Hoo-Boy!  What a can of worms!

There are literally dozens of 3D compression formats. You can download a poster of some of the pros & cons, as described by Ateme, here (it's the lower left): http://www.ateme.com/news_events.php5?Arg=153

Before I get into all the options, let me start by saying that almost all of the 3D being transmitted today uses a straight side-by-side squeeze: both views squeezed horizontally by a factor of two and placed side-by-side in a single frame. That's one of the HDMI 1.4a formats.

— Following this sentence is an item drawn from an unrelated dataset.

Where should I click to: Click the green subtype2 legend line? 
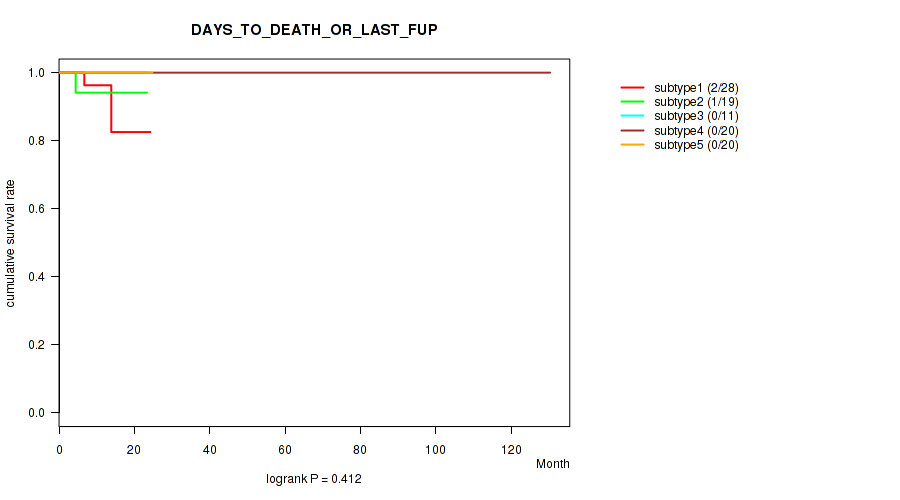[x=631, y=102]
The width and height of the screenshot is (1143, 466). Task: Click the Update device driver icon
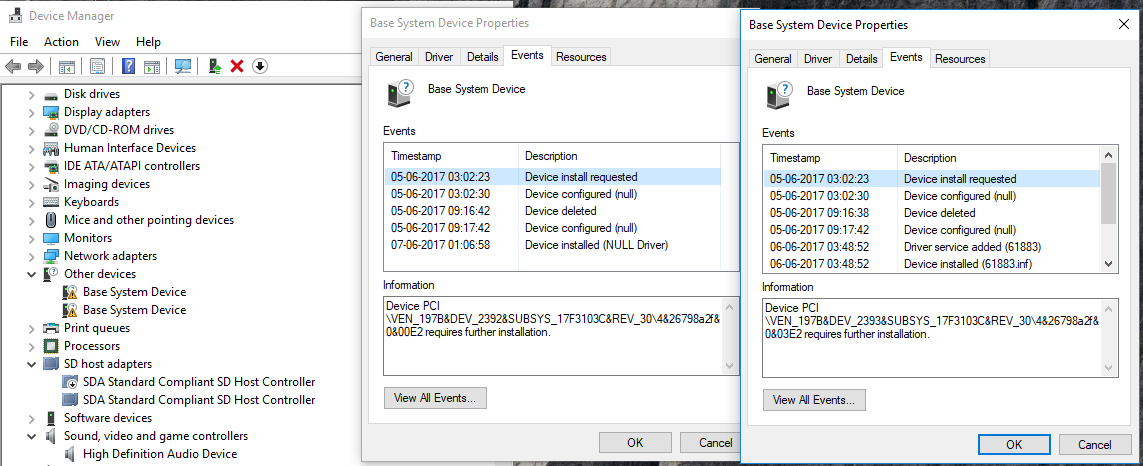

The compression of those side-by-side images is standard.

Of course, there's a loss of 50% of the horizontal resolution, so Dolby recommends a variation in which the left-eye image takes alternating columns of pixels starting with the leftmost, and the right-eye-image takes alternating columns of pixels starting with the next column. That way, for portions of the image with no disparity, there's at least the possibility that the two eyes' resolution can be additive (although, once the temporal element of shuttered glasses is added, all bets are off.

Although that's the most common, it's just one form of "frame-compatible" compression. In side-by-side, alone, in addition to the simple squeeze, there are: squeeze & mirror; rotate & squeeze; and rotate, squeeze, & mirror. Then there are side-by-side versions based rotated 720p in a 1080p frame, thus losing both horizontal & vertical resolution, but less of each, and there are mirrored versions of those, too. There is also over-under (with mirrored version), alternating field, alternating frame, column interleave, line interleave, and quincunx, plus the Sisvel tile format (a full-sized, left-top, 720p image in a 1080p frame with the right-eye view broken into pieces surrounding it), something that allows set-top boxes to deliver 2D from a 3D transmission without doing image processing. Finally (in frame-compatible compression), there is anaglyph, with MANY color-pair combinations, of which the most popular are red-cyan, green-magenta (Trioscopics), and blue-amber (ColorCode 3D & SpaceSpex).

That brings us to non-frame-compatible (sometimes called service compatible). One form takes any of the (non-anaglyph) versions above and adds a helper signal for restoring the missing resolution. Then there is 2D+delta (the difference signal representing the disparity of the two views), 2D+delta+graphics, 2D+depth, 2D+depth+graphics, and 2D+depth+graphics+graphics occlusion. The +depth formats are useful for multiview autostereoscopic displays.

Then there are various versions of MVC.

All of these are being experimented with, but the VAST majority of current 3D is simply squeezed side-by-side feeding a single video channel to an ordinary compression encoder. According to recent press reports, the frame-compatible tile format is also picking up steam.

You can find more in slides 106-111 of one of my 3D tutorials, which may be downloaded here: http://schubincafe.com/blog/2010/11/more-than-you-ever-wanted-to-know-about-3d/

TTFN,
Mark


On 12/17/2010 9:46 AM, Mike Tsinberg wrote:

What are compressed video formats that are used for 3D broadcasting on cable and satellite? Is there a formal definition or description of compressed 3D format? HDMI has described 3D only in baseband.